(Records supplied)

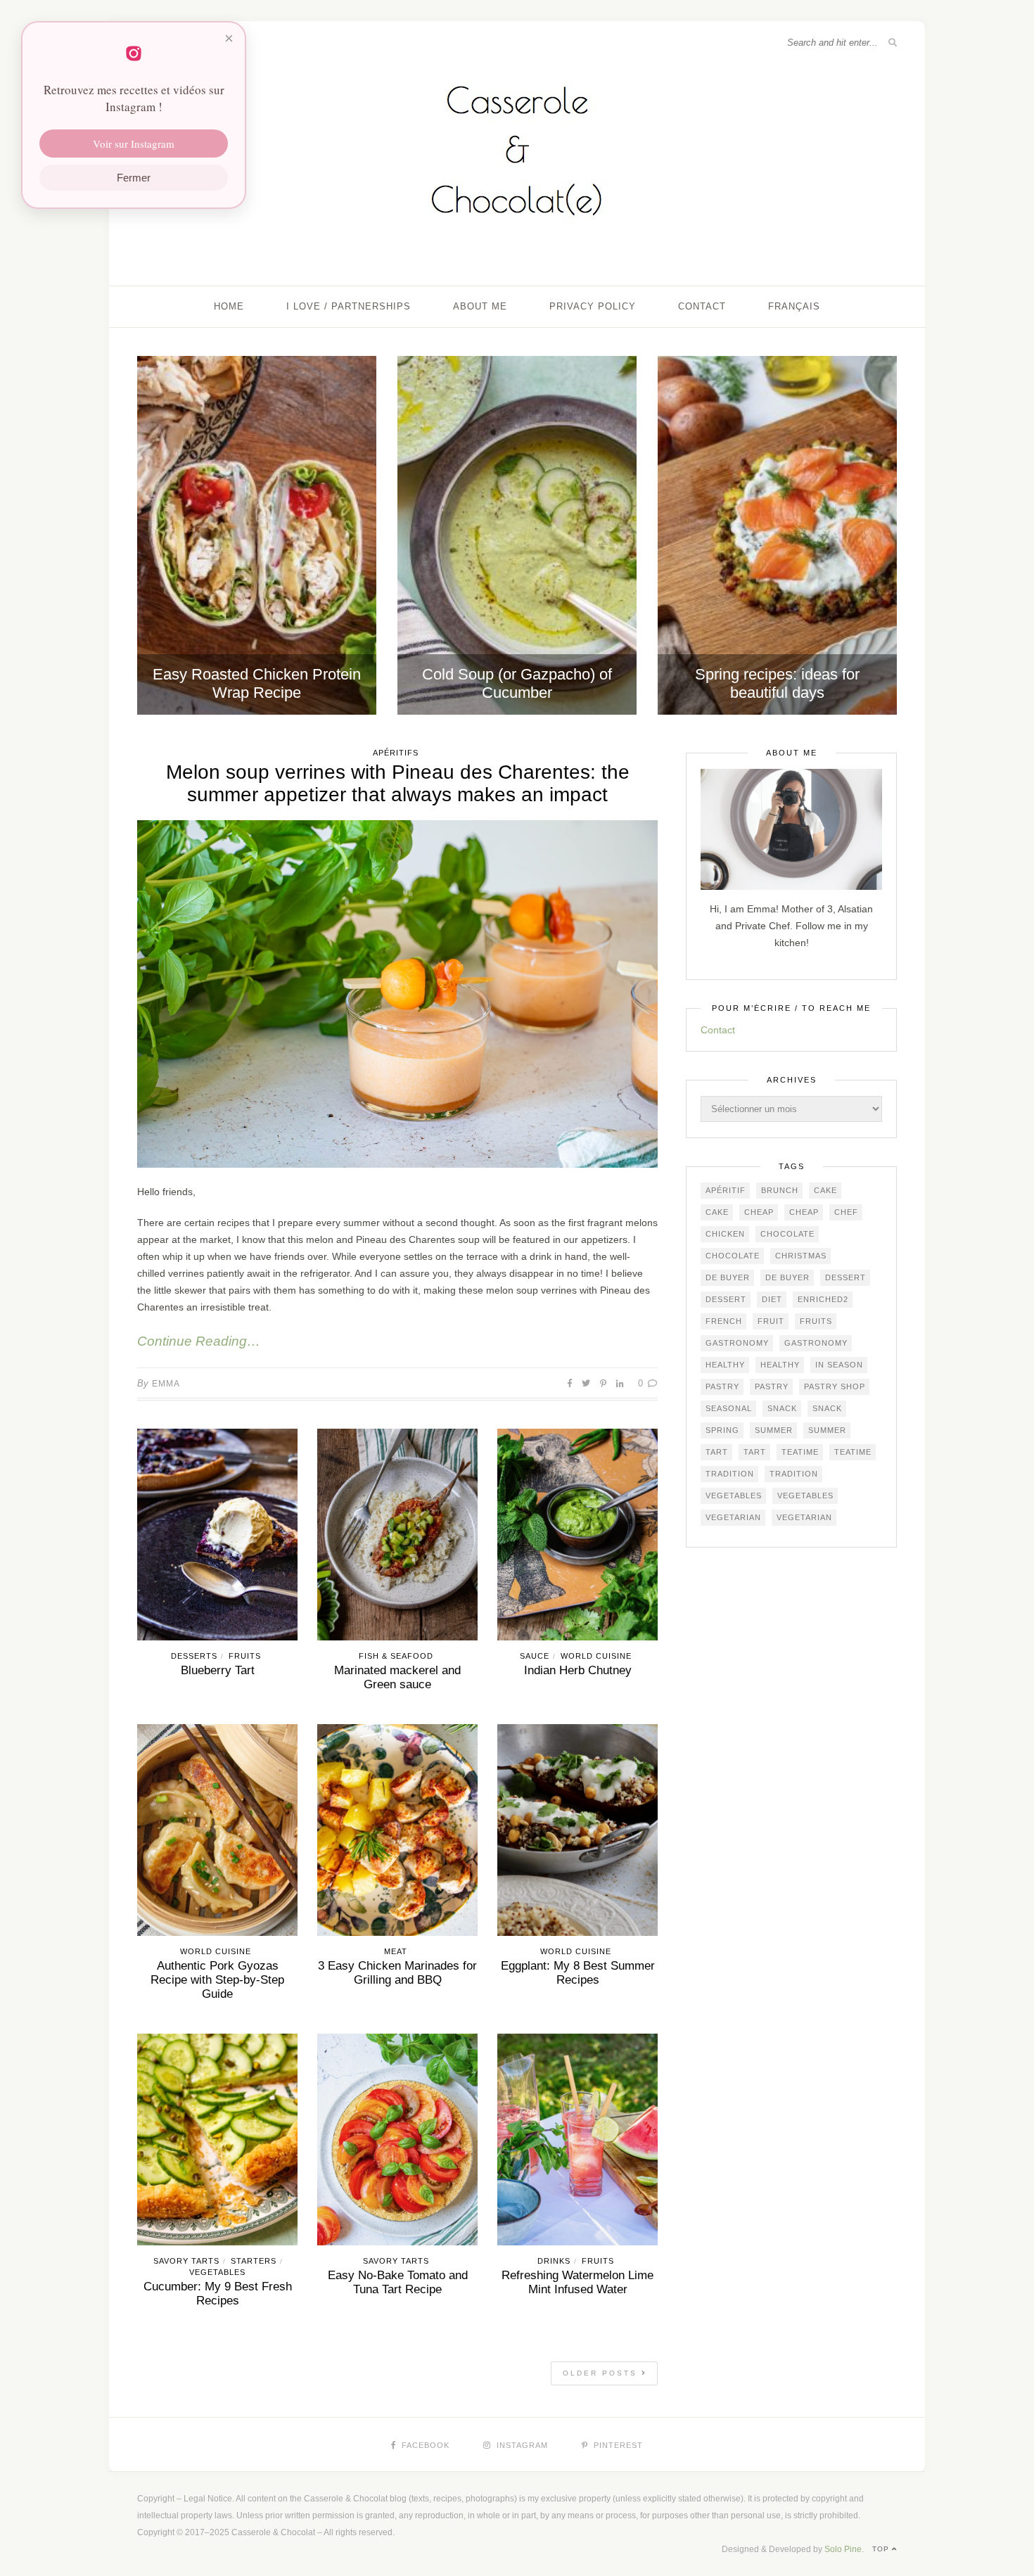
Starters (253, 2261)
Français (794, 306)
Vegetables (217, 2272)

(End Records supplied)
(Records supplied)

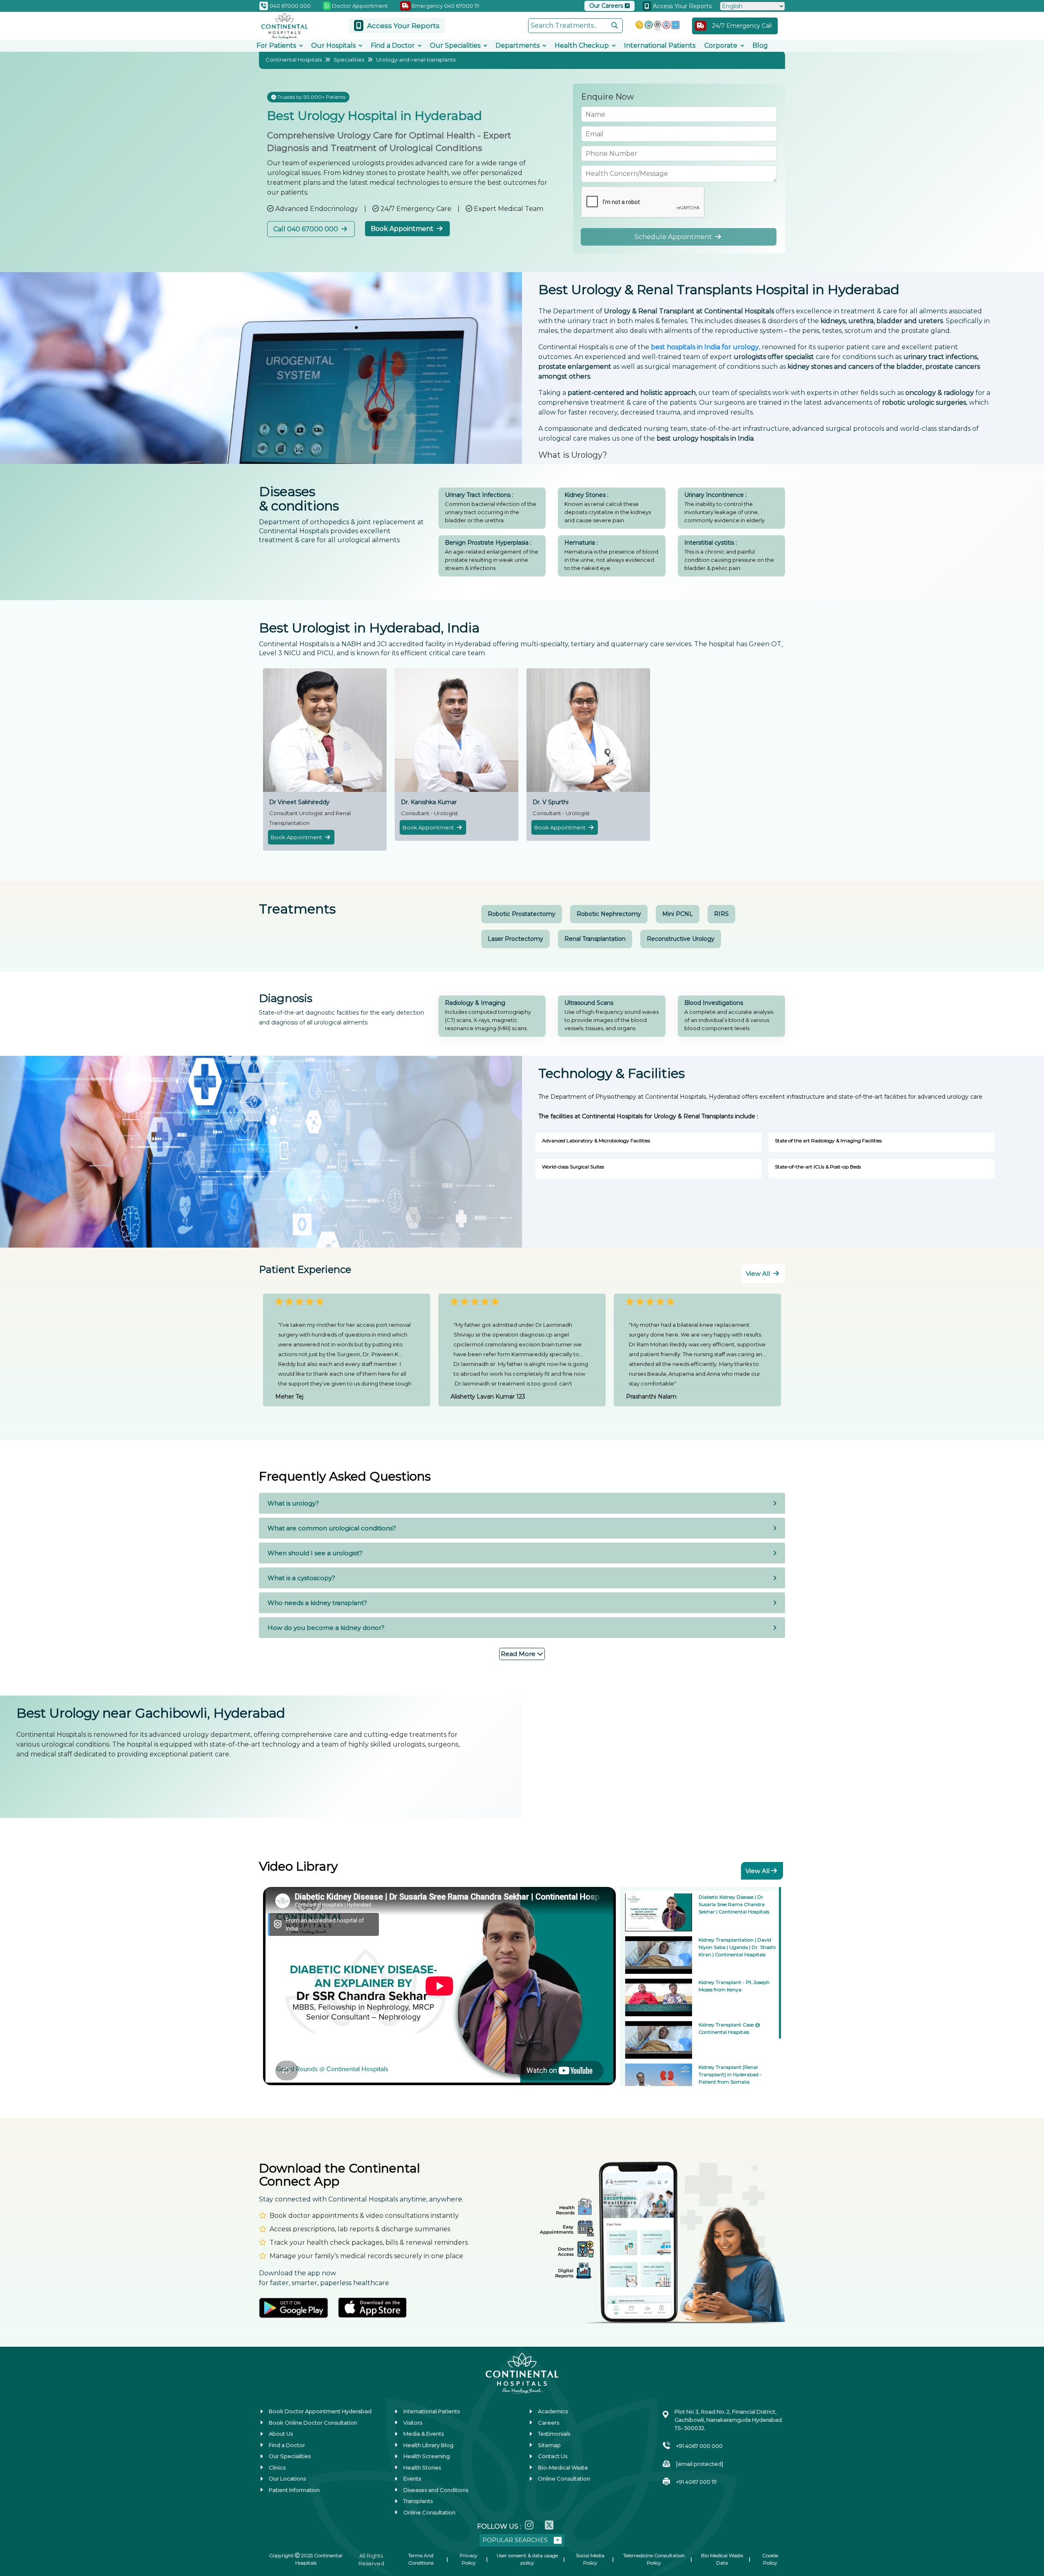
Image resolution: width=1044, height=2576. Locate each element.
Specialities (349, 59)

(End Records supplied)

:: Work to be completed ::
When the line with "Image resolution: width=1044, height=2576." is reached in the data above, start copying there, and copy each line exactly until the line with "Specialities (349, 59)" has been copied; copy nothing else.

:: Result for this exercise ::
Image resolution: width=1044, height=2576. Locate each element.
Specialities (349, 59)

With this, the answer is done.